SOURCE:
[Begin]

A Reed-Solomon (Reference 2) code has symbols in some Galois field and one fewer symbol in a codeword than there are elements in the field; e.g., 8 bit Reed-Solomon codes have 255 symbols. Any number of these symbols can be parity checks; the rest will be information. If the number of parity check symbols is P, then the code can correct E symbol errors and R symbol erasures if and only if  $2E + R \le P$ . These codes are fairly well suited to and often used on the independent symbol error channel (possibly, also, with erasures) and other channels which can be converted into the independent symbol error channel with only a small loss of capacity. The channel formed by a convolutional encoder and Viterbi decoder operating over the Gaussian channel is such a beast because the errors come in moderately long bursts. The first step in converting this bursty channel into the independent symbol error channel is to group consecutive groups of bits to form symbols. The second is to group the symbols into codewords. We do not, however, want to choose consecutive symbols to be members of the same codeword. The spacing needs to be wide to achieve independence. The loss of capacity will be small only if the burst length is comparable to the symbol size; e.g., a very small burst will destroy the whole symbol in which it resides.

A Reed-Solomon code that experiences symbol error probability e will always have to have a rate less than 1-2e if the probability of its failing to decode must be low. Very big Reed-Solomon codes will approach this value. However, big Reed-Solomon codes demand big symbols and we saw, above, an instance where an increase in the symbol size also caused an increase in e. For the Viterbi decoder channel, the increase in the symbol error rate with symbol size is gradual. For other channels such as the photon counting optical channel, the symbol size is dictated by the modulation technique, and any deviation drastically increases the error rate. The growth of symbol error rate with symbol size is not the only thing that keeps us from using large Reed-Solomon codes. The decoder complexity is quadratic in the codeword length. What we want is to combine the good features of short and long Reed-Solomon codes.

[End]

AVAILABLE DATA:

[Begin]

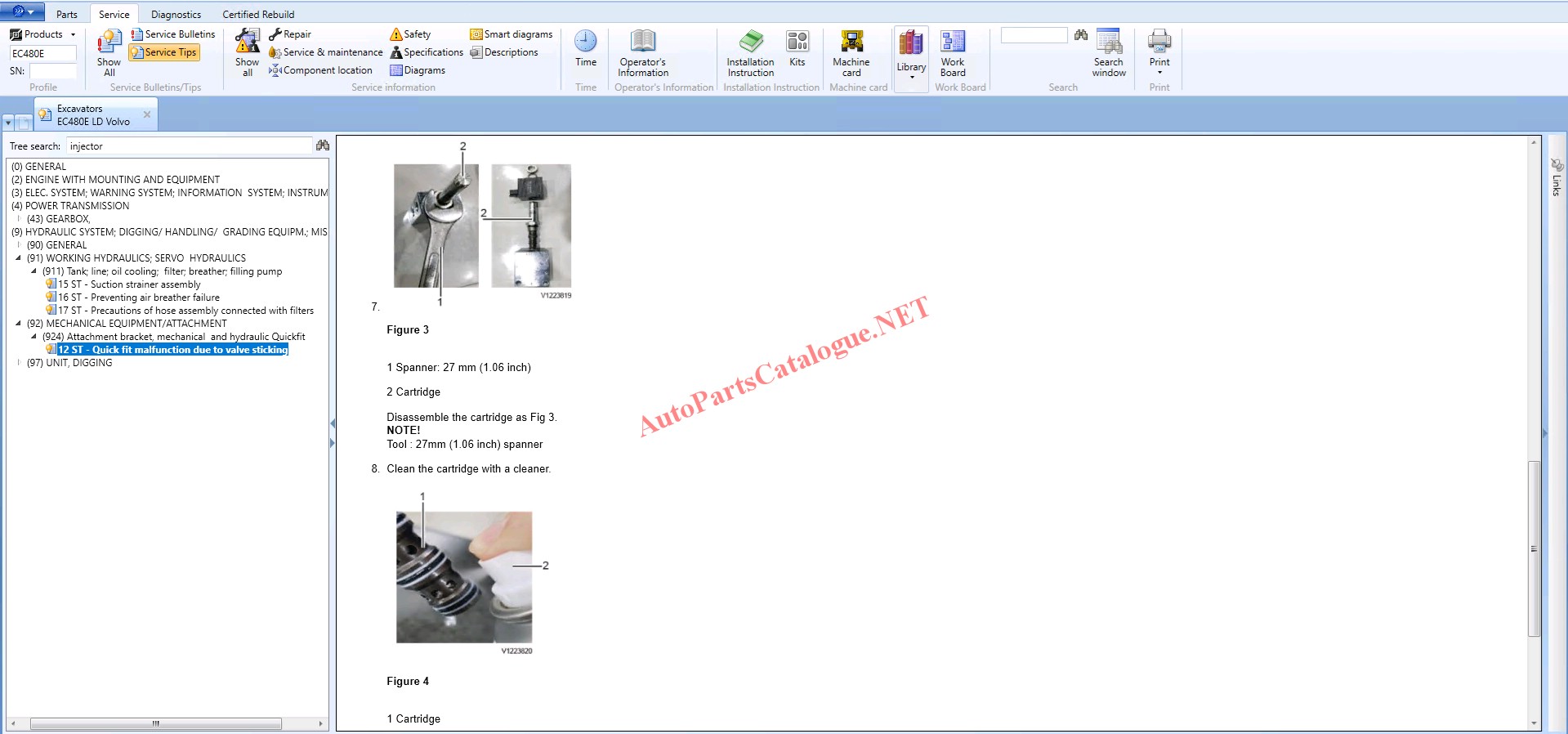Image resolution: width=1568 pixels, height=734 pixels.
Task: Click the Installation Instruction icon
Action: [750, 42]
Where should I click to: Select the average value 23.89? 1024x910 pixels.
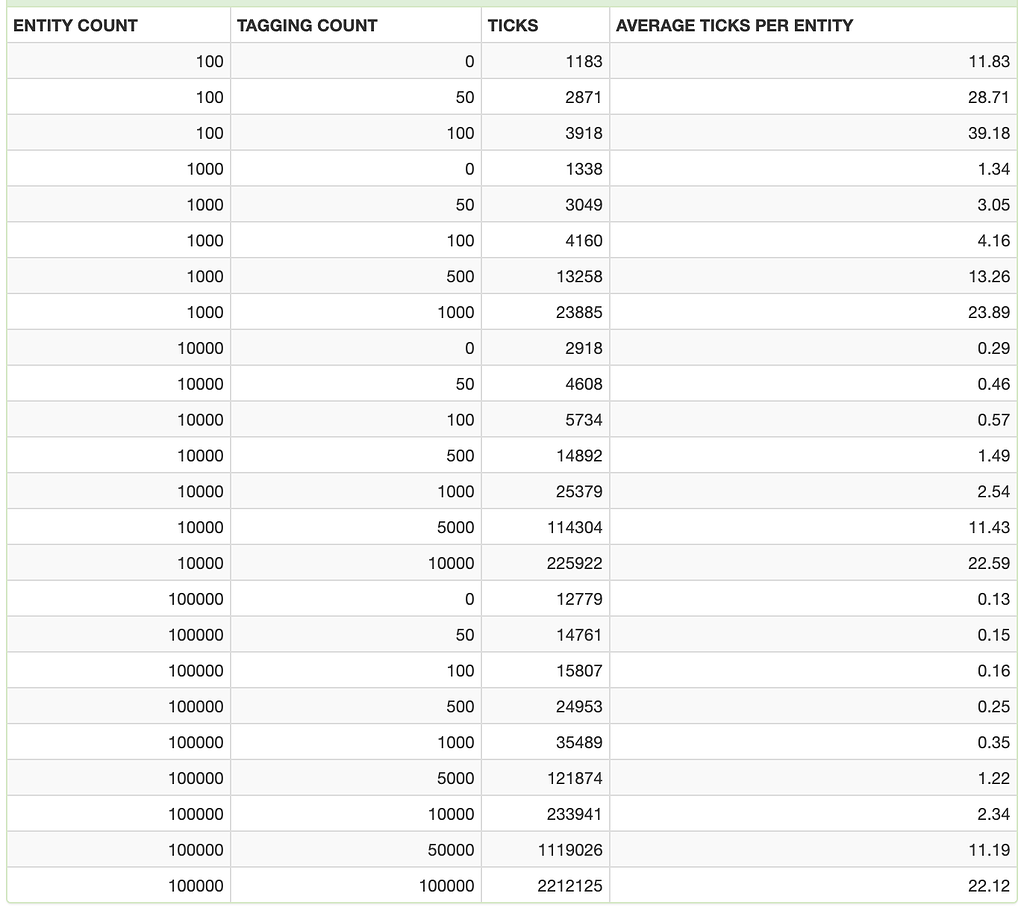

[End]

WHAT IS EXPECTED:
Answer from the Reed-Solomon passage:
(a) How many symbols does an 8-bit Reed-Solomon code have?
(b) What condition on E, R and P must hold for the code to correct E symbol errors and R symbol erasures?
(c) How does decoder complexity grow with codeword length?

SOLVED PROBLEM:
(a) 255
(b) 2E + R ≤ P
(c) Quadratically